Я рыдал без слов, с болью и внутренней сладостью – страдаю для ребят – от сопричастности, что ли… Гипертрофированное сострадание – крестный знак нашего рода, может не у всех, но у кого-то, над кем-то он был. Дед Никита, более-менее безболезненно пройдя процедуру раскулачивания, ни с того ни с сего стал оговаривать себя, распускать молву, что у него припрятано про черный день. Плевать он хотел на коммунарщиков, хватит и на приобретение нового хозяйства, и на то, чтоб голодрань беcпортошную, этих лодырей, скупить с потрохами…
Был взят, доставлен куда надо, зверски бит шомполами. Когда били, поднимал голову и кричал: «Объединяйтесь, пролетарии, над бездной кровавой, перед гибельной дорогой». Об этом рассказывала бабушка. А на ее вопрос: «Зачем ты дразнил их, зачем выкрикивал, обозлял?» – отвечал: «Молчать, опускать голову, закрывать глаза надобно тогда, когда устанут пилатствовать, а пока бьют, в глаза глядеть надобно, так разумею». Прожил он после этого один день.
Всё перемешалось… Семнадцатый год был для меня романтикой, комиссар всё равно что святой, но благодаря родне я никогда не мог принять окрас – разделение на красных и белых. В числе моих сверстников выкалывал глаза маршалам Егорову и Тухачевскому. А в сорок втором при немцах время словно опрокинулось на полвека вспять. Открылись церкви, я присутствовал на крещенском водосвятии.

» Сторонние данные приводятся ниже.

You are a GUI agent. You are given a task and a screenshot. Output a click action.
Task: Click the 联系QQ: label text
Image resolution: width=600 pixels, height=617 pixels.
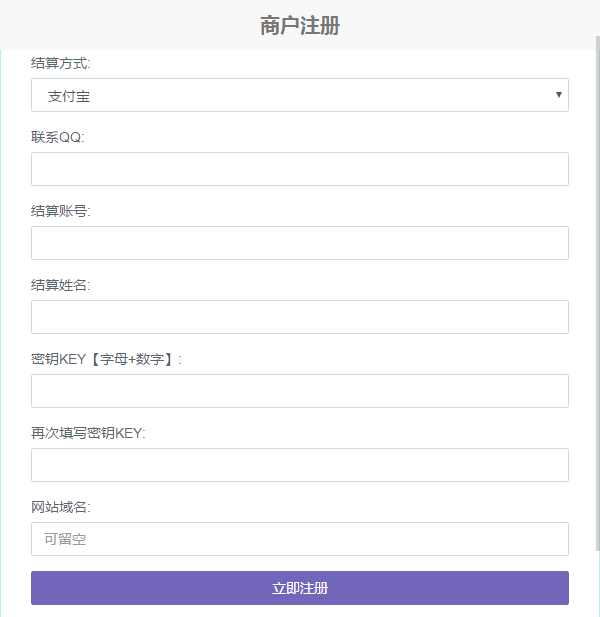[58, 137]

Как приблизить груз яда и противоядия? Ведь всё сущее в нас и из нас. Самое опасное – не давать отчет будущему. Мы можем минировать память и неосознанно программировать идиотизм наших близких… Любое непродуманно выплюнутое слово способно разрушить человека. Наша несуразность и скотcкость материализуются и наполняют эфир. Может, мы не чувствуем, но они носятся там, эти гадостные токи. Еще немного, и наука научится их улавливать. Выходить на них, как на обычные волны. Когда я начинаю в компании так говорить, собеседникам становится опасно: «Раз ты этакий, иди на…» Они не хотят такого русла и вот-вот хрястнут меня. Я ухожу обижаться…
Я болен отличием от других. Ну и что, если они вурдалаки? Их тоже запрограммировали – так же, как вас, как и меня. Чего ж мы цапались-то? Приятель Леша был вместилищем своих и чужих идей, в том числе и вредных для него, но, когда на него покушались, бесился. («Дай правую руку!» – «На, только дай выпить, больно же…»)
Я находил и терял людей глазами. Бородулин на поселении говорил: «Не переношу плотность населения и коллективность в любом виде». Но ведь человек живет не ради постижения какого-то одного человека или даже группы, а вообще для всего мира. Он должен хотя бы стараться понять – что произошло. Почему нет, а не да? Я не знаю, хорошо им или плохо, и это меня сдерживает… А когда пишу, думаю – не боюсь ли быть обкраденным?